Deep from the heart of Texas comes this major retrospective of a "telecaster titan best known as the co-founding member of the much-loved 'Commander Cody and his Lost Planet Airmen'.
The massive two-CD collection features a whopping 38 tracks and 2 hours and 20 minutes of music. It brings together Kirchen's three solo albums to celebrate the 21st Century leg of the singer/guitarist's long career which spans half a century.
The albums in question are 'Hammer of the Honky-Tonk Gods' (2006), 'Word to the Wise' (2010) and 'Seeds and Stems' (2013). In addition there are three bonus tracks from Transatlanticana, a 2016 project with long time collaborator and keyboardist Austin de Lone.
There are a handful of heartbreakers like Tell Me the Reason and Get a Little Goner (both co- written by his wife, Louise) but the main focus is on maintaining a feel good factor.
Kirchen's overall modus operandi is to keep things sweet, simple and upbeat. This is the abiding message behindWord To the Wise, a light-hearted duet with the late Dan Hicks.
This sunny side up mood holds true even on Shelly's Winter Love where the singer resigns himself to the seasonal nature of a love affair ("till Springtime comes again"). On this song, the vocals are shared with Brits Nick Lowe and Paul Carrick. It is collaborations like this that add to the variety and wider interest of the collection.
Maria Muldaur appears on Ain't Got Time For The Blues and Husbands And Wives features a duet with female vocalist Chris O’Connell, formerly a backing singer with 'Asleep at the Wheel'.
On Open Range we hear another veteran country artist, California's Blackie Farrell while on Valley Of The Moon his guest is Norton Buffalo who was part of Commander Cody's farewell tour in 1976.
For I Don't Work That Cheap Kirchen teams up with Commander Cody himself (aka George Frayne). This is a prime example of the sound Kirchen has dubbed “dieselbilly” a mix of trucker-friendly driving songs with rockabilly.
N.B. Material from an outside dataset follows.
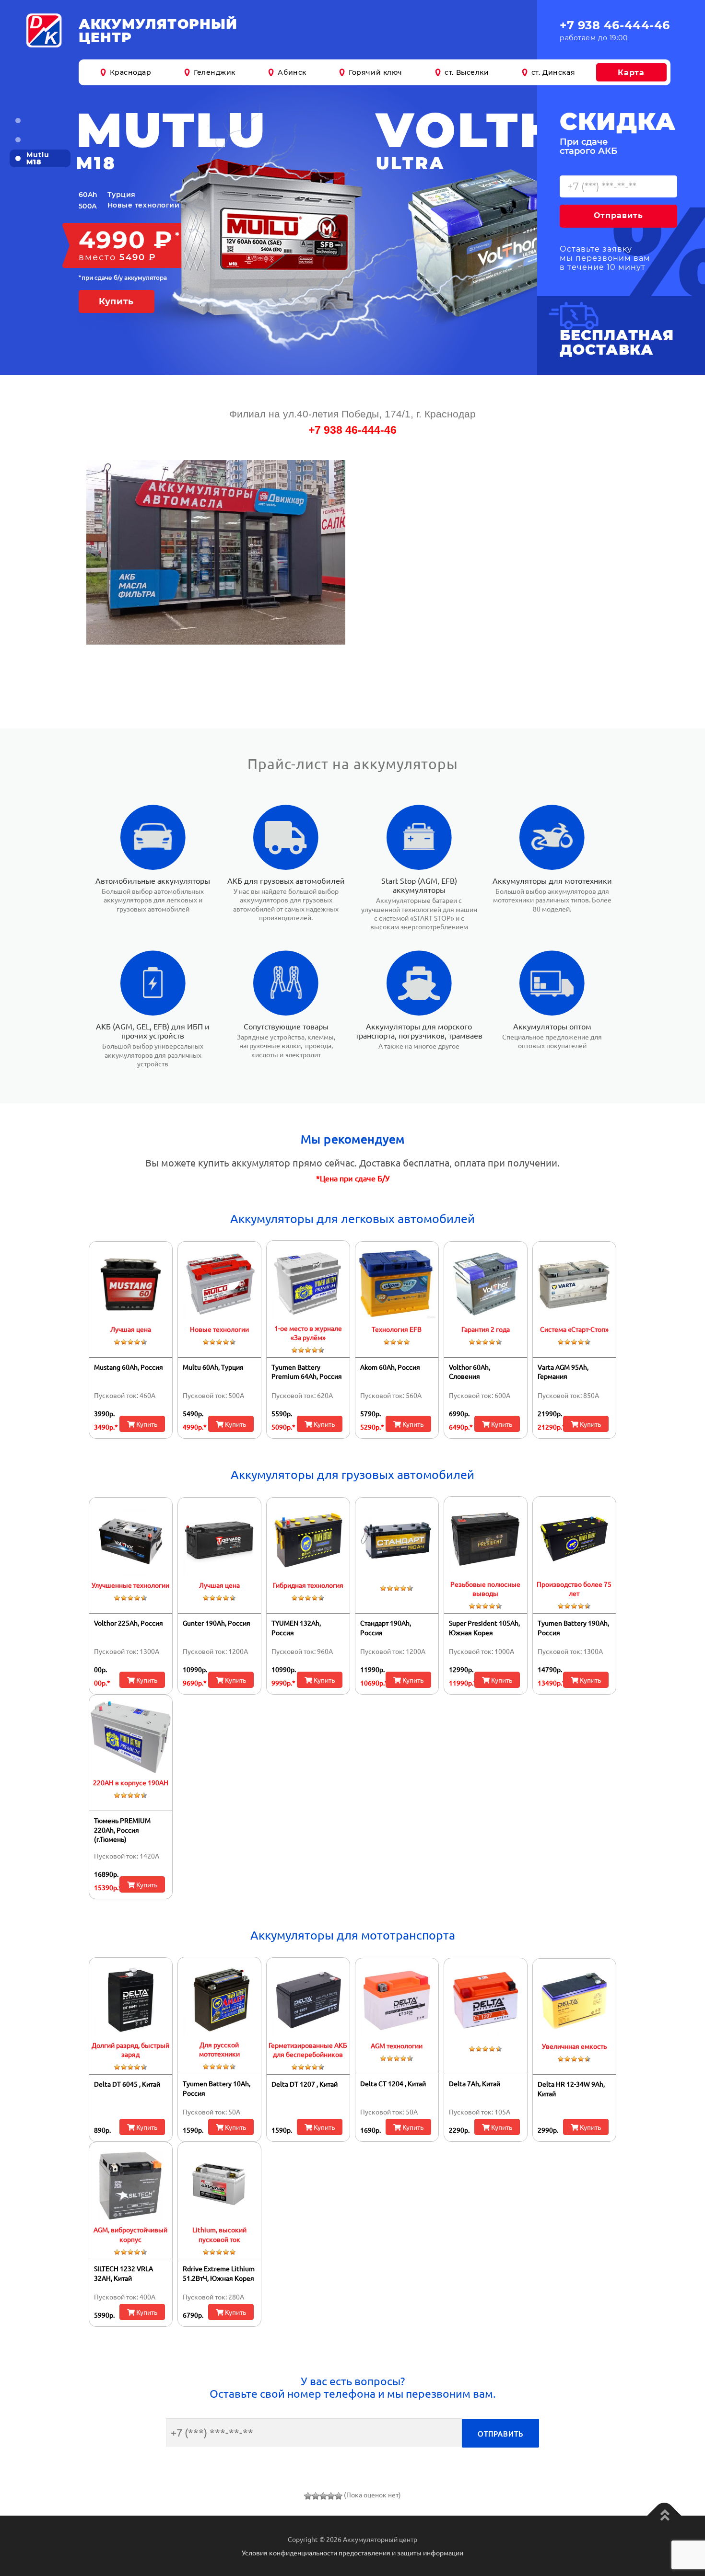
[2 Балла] (315, 2496)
But this original genre is only one feather to his cowboy hat. The wide range of styles he pays homage to include western swing, honky-tonk, jump blues, jazz and boogie-woogie. He even tries his hand at a couple of Dylan songs, It Takes A Lot To Laugh, It Takes A Train To Cryand The Times They Are A Changing.
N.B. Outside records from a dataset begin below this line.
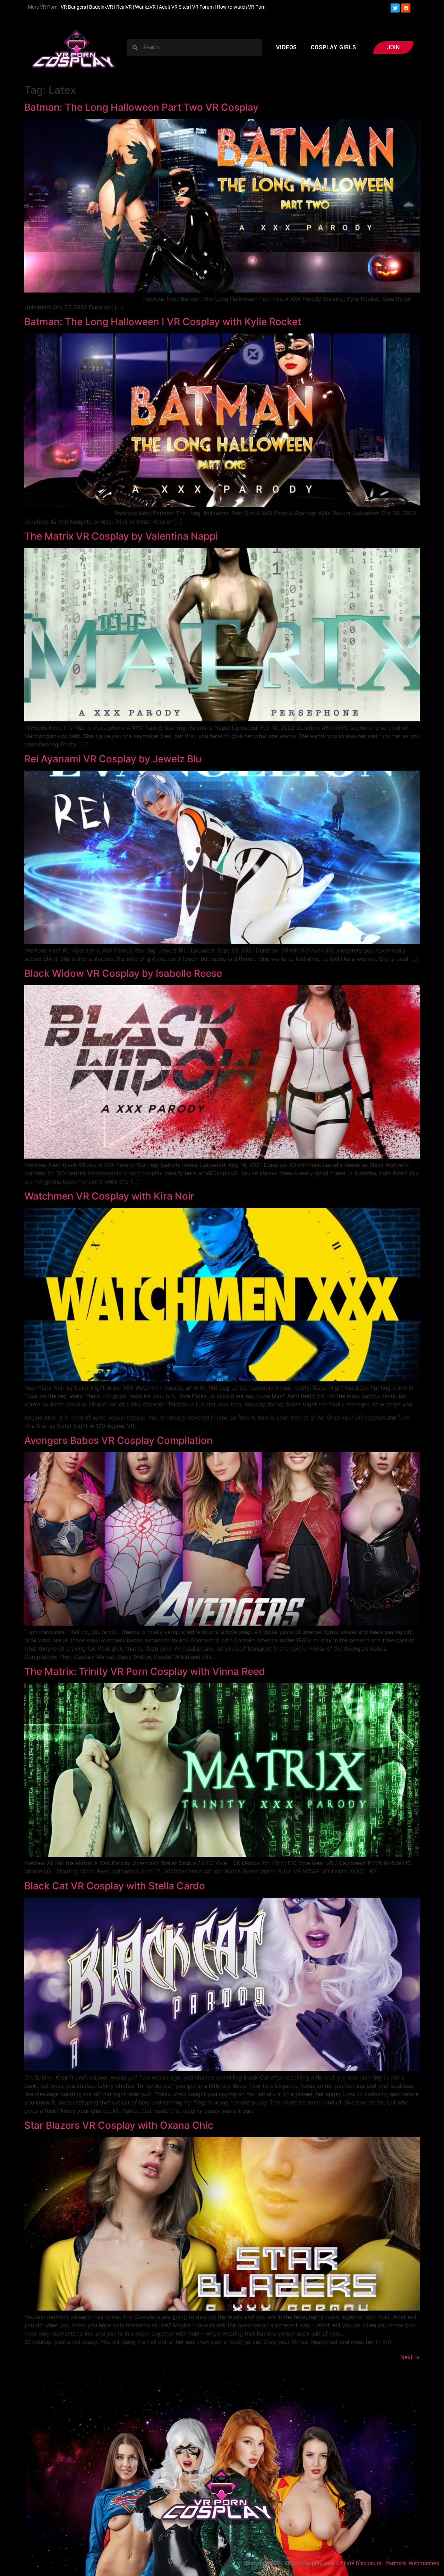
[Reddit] (405, 7)
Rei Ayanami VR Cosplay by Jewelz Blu (113, 759)
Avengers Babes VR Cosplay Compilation (118, 1440)
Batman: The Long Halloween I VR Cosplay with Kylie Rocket (162, 322)
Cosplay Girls (333, 47)
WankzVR (145, 7)
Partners (396, 2563)
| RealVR (122, 7)
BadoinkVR (101, 7)
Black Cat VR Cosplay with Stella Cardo (114, 1886)
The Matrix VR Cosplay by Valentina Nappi (121, 536)
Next (410, 2357)
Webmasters (425, 2563)
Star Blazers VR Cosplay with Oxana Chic (118, 2125)
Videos (286, 47)
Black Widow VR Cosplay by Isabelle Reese (123, 973)
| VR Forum (202, 7)
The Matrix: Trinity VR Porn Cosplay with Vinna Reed (144, 1671)
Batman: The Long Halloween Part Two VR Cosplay (141, 107)
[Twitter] (395, 7)
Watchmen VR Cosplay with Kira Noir (109, 1196)
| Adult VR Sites (173, 7)
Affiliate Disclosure (358, 2563)
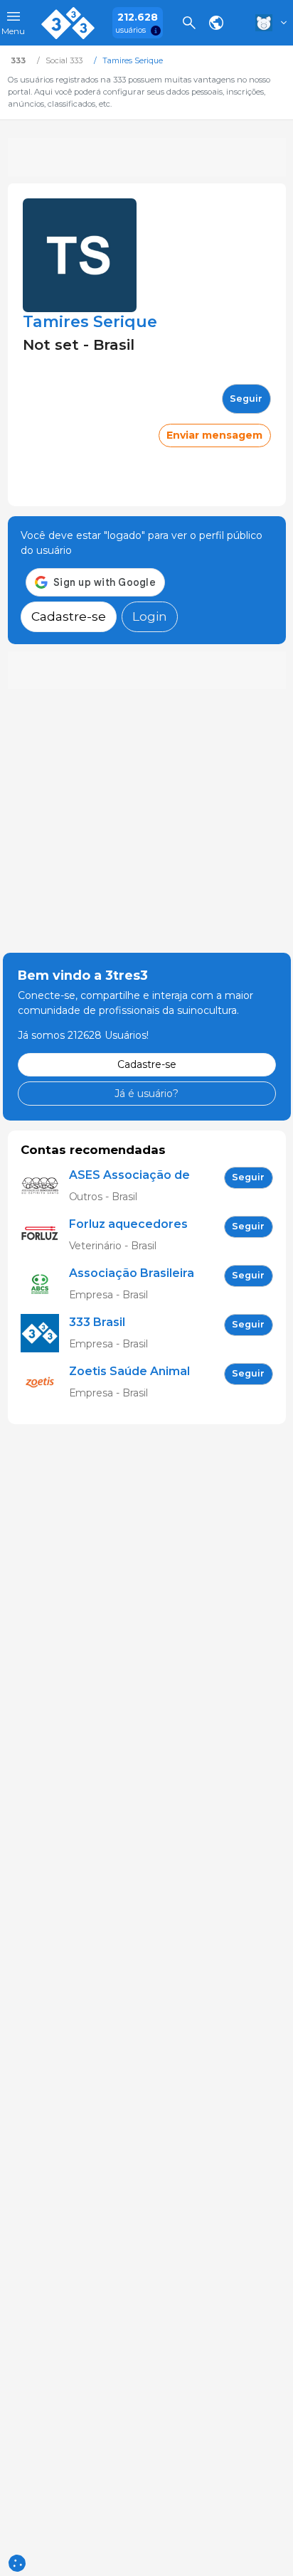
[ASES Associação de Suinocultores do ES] (45, 1186)
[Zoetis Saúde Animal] (45, 1382)
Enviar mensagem (214, 435)
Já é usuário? (146, 1093)
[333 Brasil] (45, 1333)
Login (149, 616)
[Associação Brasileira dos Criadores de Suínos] (45, 1284)
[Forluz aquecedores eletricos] (45, 1235)
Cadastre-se (68, 616)
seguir (246, 398)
His own If It's Really Got To Be This Way could pass for an Elvis Costello song and Costello appears in person for an electric rocker Man In The Bottom Of The Well. Rock is not Kirchen's forte, however. As he freely admits: “I was more interested in sounding like Doc Watson than Eric Clapton.”.
It would be tempting to view this enjoyable collection as a celebration of an artist ready to hang up his spurs but Kirchen insists “I've got more stuff in the works” so, God-willing, there's more where this came from.